By Joe Carroll
Sept. 11 (Bloomberg) -- Exxon Mobil Corp., the largest North American energy company, has been unable to sell four Canadian fields as low natural-gas prices discourage potential buyers.
The properties, which include Exxon Mobil’s stake in the Yukon Territory’s only producing gas field, haven’t attracted any suitors since they were put up for sale on May 4, said Bruce Rauch, an Exxon Mobil asset-enhancement manager based in Calgary. Two of the fields are actively pumping gas and crude, and two are idle, according to the offering documents.
The stalled sales by Irving, Texas-based Exxon Mobil reflect gas prices that have sunk to a 7 1/2-year low, spurring other companies to slash thousands of jobs and take billions of dollars in writedowns. Slack demand and soaring output from newly tapped reservoirs in Texas and Louisiana prompted companies to pump 1.055 trillion cubic feet of the fuel into storage since the end of May, enough to supply New York state’s demand for almost 11 months.
“Where gas prices are at and the debt market are affecting people’s ability to buy stuff,” Rauch said today in a telephone interview. “It’s just the way it is.”
The auction block may get even more crowded this year as plunging prices spur lenders to reduce credit lines that energy producers rely on to lease drilling rigs, said Jim Byrne, an analyst at BMO Capital Markets in Calgary.EnCana Corp., the largest Canadian gas producer, today announced plans to sell some gas fields as part of its split into separate oil and gas companies.
Exxon Mobil fell 77 cents, or 1.1 percent, to $69.88 at 1:45 p.m. in New York Stock Exchange composite trading, almost four times the rate of decline of the Standard & Poor’s 500 Index. Exxon Mobil dropped 12 percent this year.
U.S. gas futures traded in New York tumbled 82 percent from a 2008 peak of $13.69 per million British thermal units as a recession-driven demand slump coincided with rising production of the fuel used to run factories, furnaces and power plants. On Sept. 4, the futures dropped to $2.41, a level not seen since March 2002.

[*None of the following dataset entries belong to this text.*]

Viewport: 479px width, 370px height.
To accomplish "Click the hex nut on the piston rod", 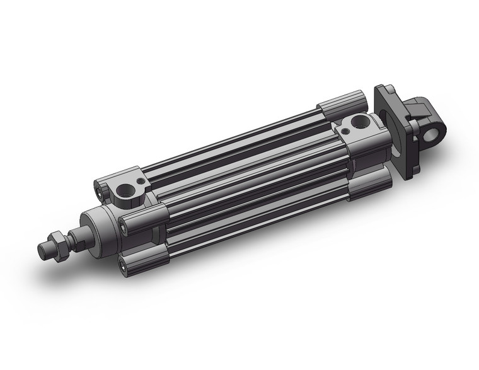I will pyautogui.click(x=59, y=246).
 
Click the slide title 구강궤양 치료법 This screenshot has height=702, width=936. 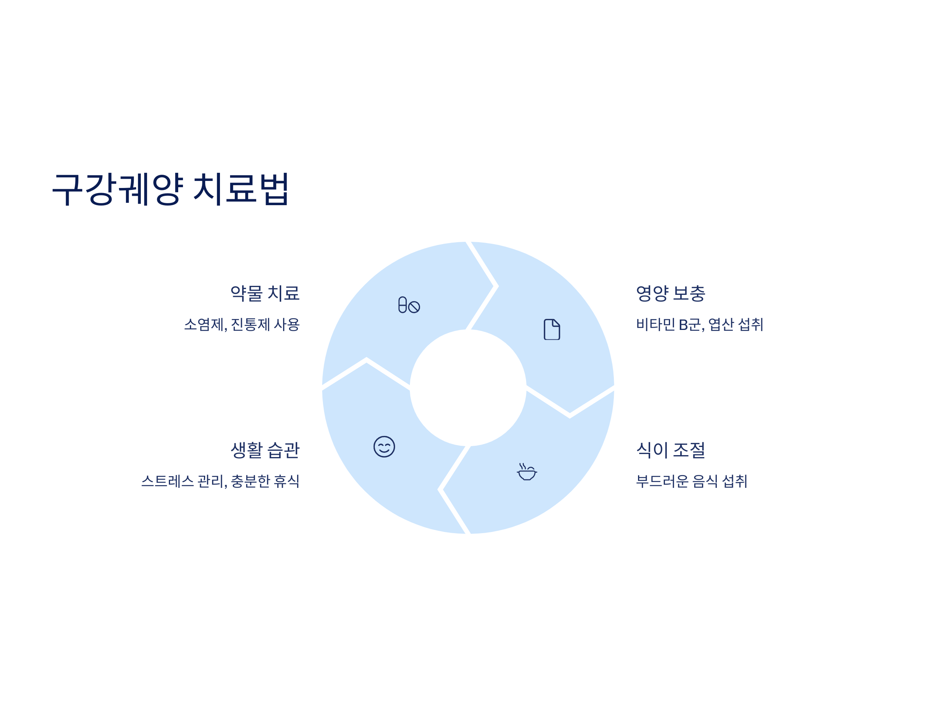pos(170,189)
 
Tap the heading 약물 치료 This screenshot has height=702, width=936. pos(265,293)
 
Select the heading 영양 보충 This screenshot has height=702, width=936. pos(671,293)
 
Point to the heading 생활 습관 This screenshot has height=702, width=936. pos(265,450)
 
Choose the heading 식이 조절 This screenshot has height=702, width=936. pos(671,450)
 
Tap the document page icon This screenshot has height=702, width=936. pos(552,329)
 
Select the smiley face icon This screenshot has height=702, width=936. pos(384,447)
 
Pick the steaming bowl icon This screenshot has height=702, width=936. pos(527,472)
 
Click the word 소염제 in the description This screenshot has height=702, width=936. pos(204,324)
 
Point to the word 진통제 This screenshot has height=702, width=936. pos(250,324)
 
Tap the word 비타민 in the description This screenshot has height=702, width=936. pos(656,324)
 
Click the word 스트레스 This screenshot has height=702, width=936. pos(168,481)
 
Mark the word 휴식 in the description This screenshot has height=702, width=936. pos(287,481)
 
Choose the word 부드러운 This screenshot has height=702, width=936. pos(662,481)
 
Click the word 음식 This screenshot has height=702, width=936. pos(705,481)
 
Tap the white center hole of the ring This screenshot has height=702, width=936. pos(468,388)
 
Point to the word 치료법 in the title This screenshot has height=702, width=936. pos(241,189)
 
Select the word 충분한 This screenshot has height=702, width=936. pos(250,481)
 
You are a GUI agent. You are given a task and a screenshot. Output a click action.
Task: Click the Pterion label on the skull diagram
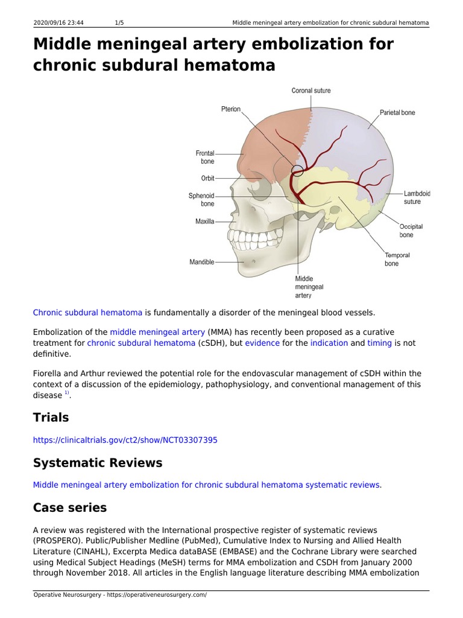click(230, 109)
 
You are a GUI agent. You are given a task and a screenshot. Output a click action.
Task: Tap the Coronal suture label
click(311, 91)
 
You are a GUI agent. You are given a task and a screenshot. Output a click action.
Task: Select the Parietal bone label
click(397, 113)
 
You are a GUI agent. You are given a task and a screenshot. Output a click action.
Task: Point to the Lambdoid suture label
click(417, 197)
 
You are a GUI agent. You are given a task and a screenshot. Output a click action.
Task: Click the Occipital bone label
click(411, 231)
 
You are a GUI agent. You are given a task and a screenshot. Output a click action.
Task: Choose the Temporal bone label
click(397, 260)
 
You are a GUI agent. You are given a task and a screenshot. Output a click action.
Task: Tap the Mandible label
click(202, 262)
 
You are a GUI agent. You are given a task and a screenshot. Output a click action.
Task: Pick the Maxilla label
click(204, 221)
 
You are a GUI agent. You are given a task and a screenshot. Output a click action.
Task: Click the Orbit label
click(207, 178)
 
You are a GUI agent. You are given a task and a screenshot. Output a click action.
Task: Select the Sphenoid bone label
click(201, 200)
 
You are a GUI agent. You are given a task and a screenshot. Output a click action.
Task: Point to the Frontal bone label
click(205, 158)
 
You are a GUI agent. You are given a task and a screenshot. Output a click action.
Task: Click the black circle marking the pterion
click(297, 171)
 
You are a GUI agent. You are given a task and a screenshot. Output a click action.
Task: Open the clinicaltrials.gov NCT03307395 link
click(125, 440)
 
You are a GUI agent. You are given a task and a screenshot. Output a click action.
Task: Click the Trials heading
click(51, 418)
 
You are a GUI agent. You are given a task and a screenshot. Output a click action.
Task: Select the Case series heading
click(70, 508)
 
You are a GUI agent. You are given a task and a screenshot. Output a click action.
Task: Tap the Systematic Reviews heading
click(98, 463)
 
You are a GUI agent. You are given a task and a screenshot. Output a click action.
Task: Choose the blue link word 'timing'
click(380, 343)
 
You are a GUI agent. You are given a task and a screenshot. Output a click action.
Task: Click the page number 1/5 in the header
click(119, 23)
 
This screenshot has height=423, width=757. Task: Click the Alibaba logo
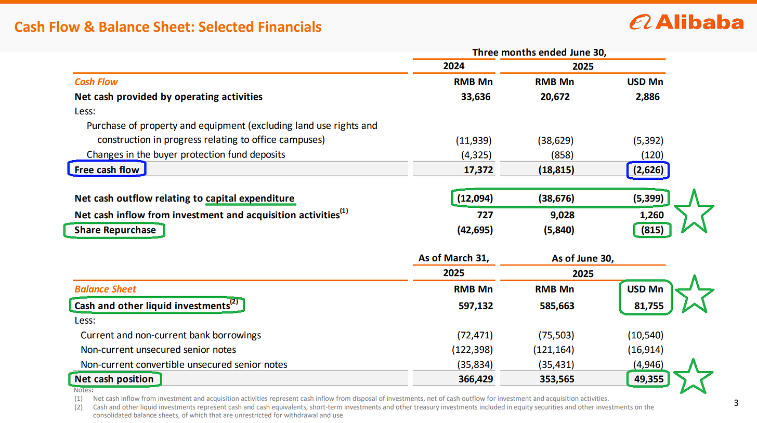coord(686,22)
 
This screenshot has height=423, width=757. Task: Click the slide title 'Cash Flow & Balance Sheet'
coord(167,26)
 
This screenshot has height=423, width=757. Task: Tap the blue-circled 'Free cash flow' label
coord(107,169)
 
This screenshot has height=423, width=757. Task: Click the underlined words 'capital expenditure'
coord(250,199)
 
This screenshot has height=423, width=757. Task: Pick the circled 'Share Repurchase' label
coord(114,230)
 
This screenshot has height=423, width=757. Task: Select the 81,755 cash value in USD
coord(647,306)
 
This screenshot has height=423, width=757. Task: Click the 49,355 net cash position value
coord(647,379)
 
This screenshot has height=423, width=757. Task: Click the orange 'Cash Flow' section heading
coord(96,82)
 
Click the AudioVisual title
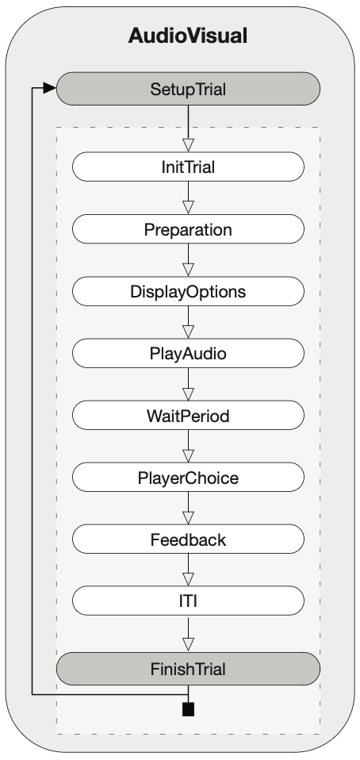tap(188, 36)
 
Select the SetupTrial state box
tap(188, 89)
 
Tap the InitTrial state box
tap(188, 167)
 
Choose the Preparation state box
tap(188, 228)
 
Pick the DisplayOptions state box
tap(188, 291)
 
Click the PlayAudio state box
tap(188, 353)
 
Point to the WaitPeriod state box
tap(188, 416)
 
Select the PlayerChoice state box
tap(188, 478)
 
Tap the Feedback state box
tap(188, 539)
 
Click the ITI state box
tap(188, 601)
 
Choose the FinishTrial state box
tap(188, 669)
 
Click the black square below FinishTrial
tap(188, 709)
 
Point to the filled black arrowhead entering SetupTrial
tap(49, 88)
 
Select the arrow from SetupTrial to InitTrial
tap(188, 129)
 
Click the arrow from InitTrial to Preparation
tap(188, 198)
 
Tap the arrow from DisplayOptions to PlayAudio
tap(188, 322)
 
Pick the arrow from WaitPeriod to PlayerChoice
tap(188, 447)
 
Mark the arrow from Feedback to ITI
tap(188, 570)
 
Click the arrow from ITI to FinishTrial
tap(188, 634)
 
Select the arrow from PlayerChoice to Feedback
tap(188, 509)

Canadian gas producers feel the pinch of falling U.S. prices because they supply 90 percent of U.S. gas imports, according to the Energy Department in Washington. The spot price at the AECO C Hub in Alberta dropped to C$1.86 ($1.73) per gigajoule on Sept. 4, the lowest since October 2001.
EnCana Separation Plan
Calgary-based EnCana yesterday revived a plan to separate its gas and crude-oil entities. Cratering gas prices will make investors reluctant to buy stock in the gas business, which will retain the EnCana name, said Glenn MacNeill, chief investment officer at Lawrence Asset Management in Toronto.
Exxon Mobil, which pumps more oil than every member of the Organization of Petroleum Exporting Countries except Saudi Arabia, Iran and Iraq, this week said its full-year 2009 worldwide production may fall short of the estimate announced in March.
Shrinking gas demand in Europe, a market that accounts for 13 percent of the company’s total global gas and oil production, may preclude Exxon Mobil from boosting output by 2 percent this year to the equivalent of 4 million barrels of crude a day, Senior Vice President Mark Albers said to an energy conference in New York on Sept. 9.
Exxon Mobil has been trying to sell its 1 percent non- operated stake in the Kotaneelee gas field in the Canadian Yukon. Kotaneelee produced an average of 5,000 cubic feet of gas a day in 2008, according to the offering documents.
Hussar, South Zama
The company is also seeking to shed stakes in Hussar Glauconitic A in southeast Alberta, which pumped 1 million cubic feet of gas and 115 barrels of crude a day last year. Exxon Mobil’s interests in Hussar range from 25 percent to 50 percent.
The other two properties for sale are the 100 percent Exxon Mobil-owned-and-operated South Zama Lake oil field, and a 32 percent stake in a pair of shut-in gas wells known as Waterton North. South Zama Lake and Waterton North both are in Alberta.